When Systems Forget the User: The Hidden Cost of Poor UX in Clinical Settings

Many systems fall short not because the technology is inadequate, but because user experience (UX) is not meaningfully considered — or sustained — over time. In clinical environments, where time is finite and pressure is constant, this gap becomes especially visible.

Clinical systems are used by a wide range of people with very different needs. Epidemiologists often focus on outputs: trends, reports, and population-level insights. Their interaction with a system may involve minimal data entry but a strong expectation of clarity and speed. Nurses, by contrast, spend much of their day entering data. Some are content to work through a task regardless of how long it takes, while others are quick to identify inefficiencies and opportunities for improvement. Working closely with nursing teams makes these differences clear.

A system that feels fluent and intuitive can be empowering. One that does not can be quietly demoralizing. Poor UX doesn’t just slow people down — it creates a sense that time is slipping away, particularly for people who are motivated by the desire to make a difference. In fast-paced clinical environments, that feeling is amplified by stress, workload, and constant interruptions.

The impact becomes even clearer when systems are pushed to scale. Public health units vary widely in staff ratios, workload, and case complexity. A system that works adequately in a smaller or quieter unit may struggle in a busier one. Under heavier workloads, UX friction that was once tolerable becomes a daily obstacle. Tasks take longer, inefficiencies compound, and frustration grows. Siloed systems exacerbate this problem, particularly when users are required to enter the same data multiple times across different platforms.

Off-the-shelf systems are not inherently the problem. In many cases, they are the only realistic option, especially in government and large organisations where procurement, compliance, and risk management are legitimate concerns. The challenge arises when these systems are treated as static purchases — something that can be bought, deployed, and assumed to remain fit for purpose indefinitely.
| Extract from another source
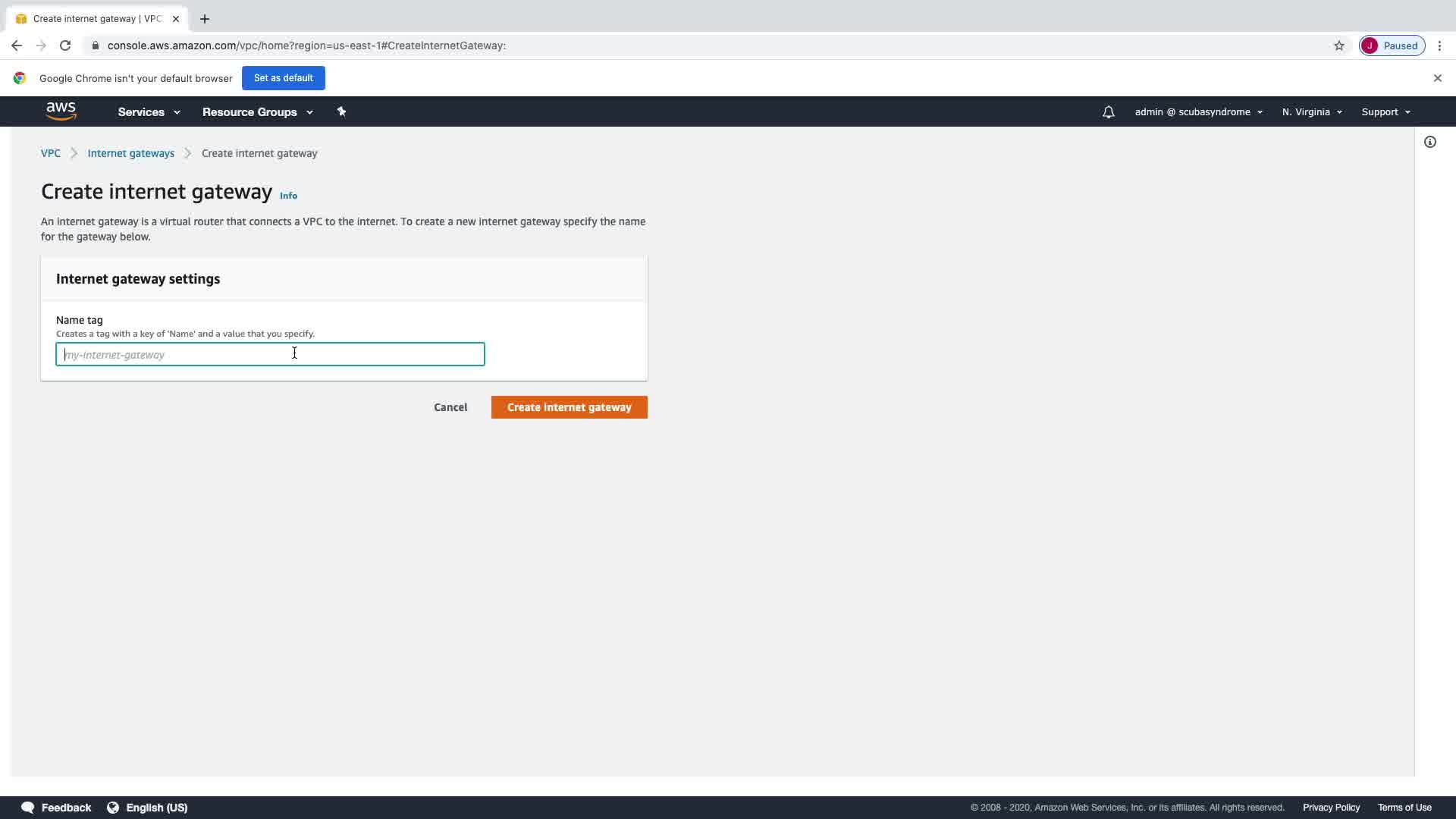Image resolution: width=1456 pixels, height=819 pixels.
Task: Click the AWS logo home icon
Action: 61,111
In reality, systems exist within organisations, and organisations change. One commonly observed issue is that a system is sold with strong engagement and support, only for the vendor to later undergo changes in management, structure, or priorities. Support models evolve, key personnel move on, and the quality or responsiveness of engagement can shift. This is not necessarily due to poor intent; it is a natural outcome of business change. However, the impact on end users can be significant.

When this happens, systems risk stagnation. Feedback loops weaken, minor usability issues remain unresolved, and trust between users and vendors erodes. Over time, the system drifts further away from frontline needs, even if the original implementation was sound.

The solution is not to burden vendors with unrealistic expectations, nor to assume that support can remain static forever. Instead, there needs to be an intentional framework for long-term cooperation. This includes clear expectations around ongoing engagement, mechanisms for prioritising and actioning user feedback, and shared ownership of the system’s trajectory. Trust is built when users can see that feedback leads to thoughtful consideration and meaningful change, even if not every request is implemented.

Importantly, UX itself does not need to be endlessly configurable. Systems should not be cluttered with options to satisfy every edge case. Rather, fields, workflows, or modules should accommodate differing requirements only where they also fill another gap or create future versatility. This keeps systems usable while allowing them to evolve as needs change.

Several principles can help maintain a healthy system over time:

  • Treat systems as living tools rather than one-off procurements
  • Establish durable vendor relationships that survive organisational change
  • Create structured feedback pathways with visible outcomes
  • Design modular, extensible systems that can adapt without constant redesign
  • Enable interoperability through APIs to reduce silos and duplication
  • Quantify the value of good UX in time saved, errors reduced, and staff wellbeing

Good systems do not eliminate risk — they manage it. They recognise that clinical environments are complex, pressured, and human, and that sustainability matters as much as initial delivery. When UX, scalability, and long-term collaboration are taken seriously, systems become enablers rather than obstacles, supporting people to do their work effectively and sustainably over time.